Adoption of the institute of Consumers Ombudsman is built into the law. According to Vakhtang Kobaladze, Senior Program Manager at Eurasia Partnership Foundation, a participant in the working group, the Consumers’ Ombudsman very likely will help consumers to have direct access to the court, and will protect the aggrieved consumer there. Also, authors of the law want the Ombudsman to have a market monitoring function and be mandated to give obligatory recommendations to both government and the private sector alike.
“There has been no [state] institute that might have covered all possible sectors of goods and services,” Kobaladze told GJ. “Therefore there came the idea to establish an Ombudsman for consumers that will incorporate regulation of all products. Besides, there is no mechanism today in Georgia that enables consumers to appeal to the court directly if their rights are infringed. The Ombudsman will give such an opportunity and will also protect the interest of consumers at court.”
The Consumers’ Ombudsman is expected to be accountable to the Prime Minister and make reports twice per year at parliament. The Prime Minister will name the candidate for the post, and Parliament will be asked to approve.

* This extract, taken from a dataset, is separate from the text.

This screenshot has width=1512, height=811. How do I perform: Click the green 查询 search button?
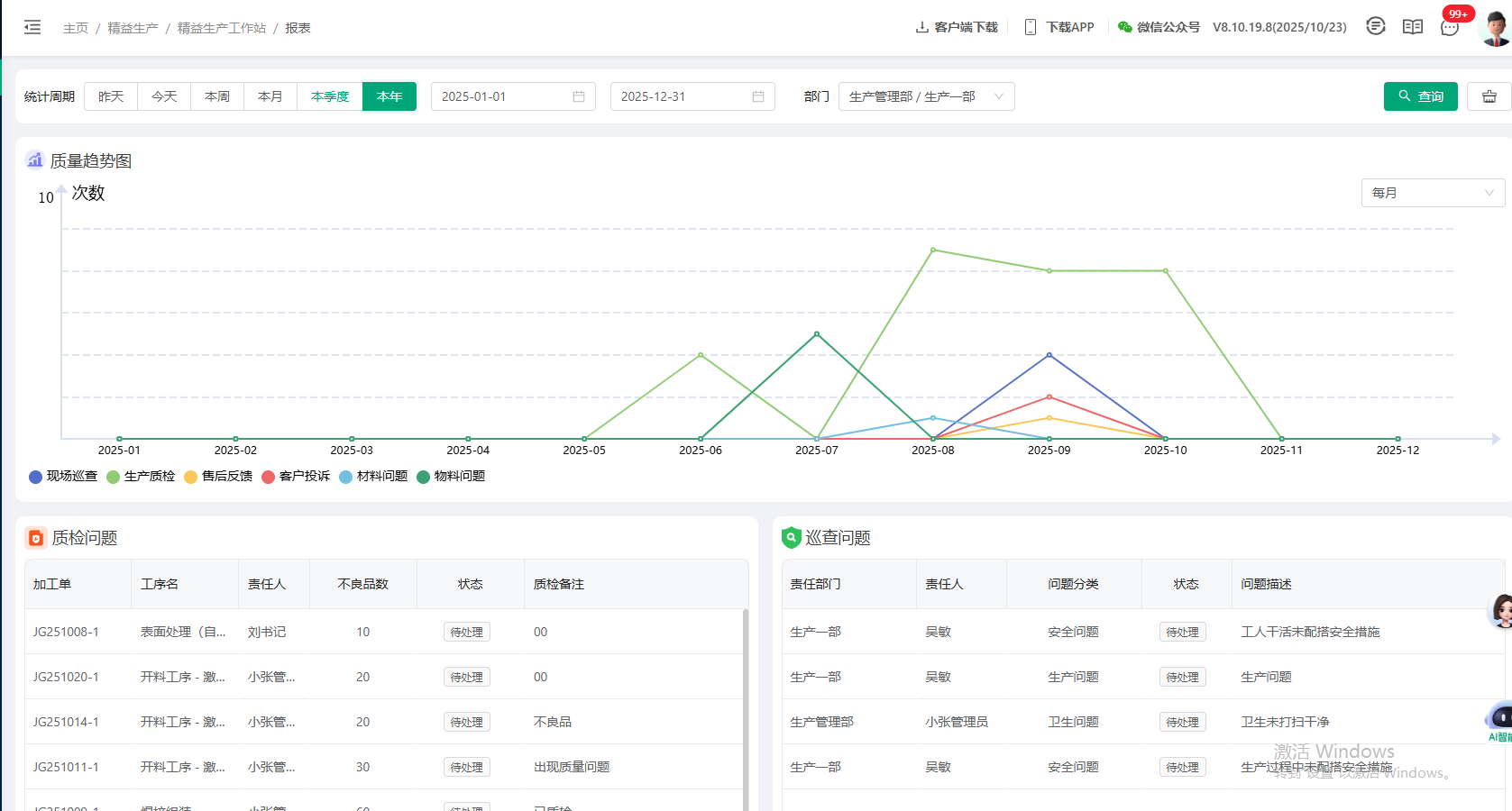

Details are not finally agreed upon, but very likely the Ombudsman’s term will be 4 or 5 years, and a candidate may not be elected more than twice, Koidze elaborated. However, since the new law
is still outside the 2014 state budget, there is no funding of the Consumers’ Ombudsman as of yet. Kobaladze expects the law to be approved early next year, and the Ombudsman institute to become operational only in 2015.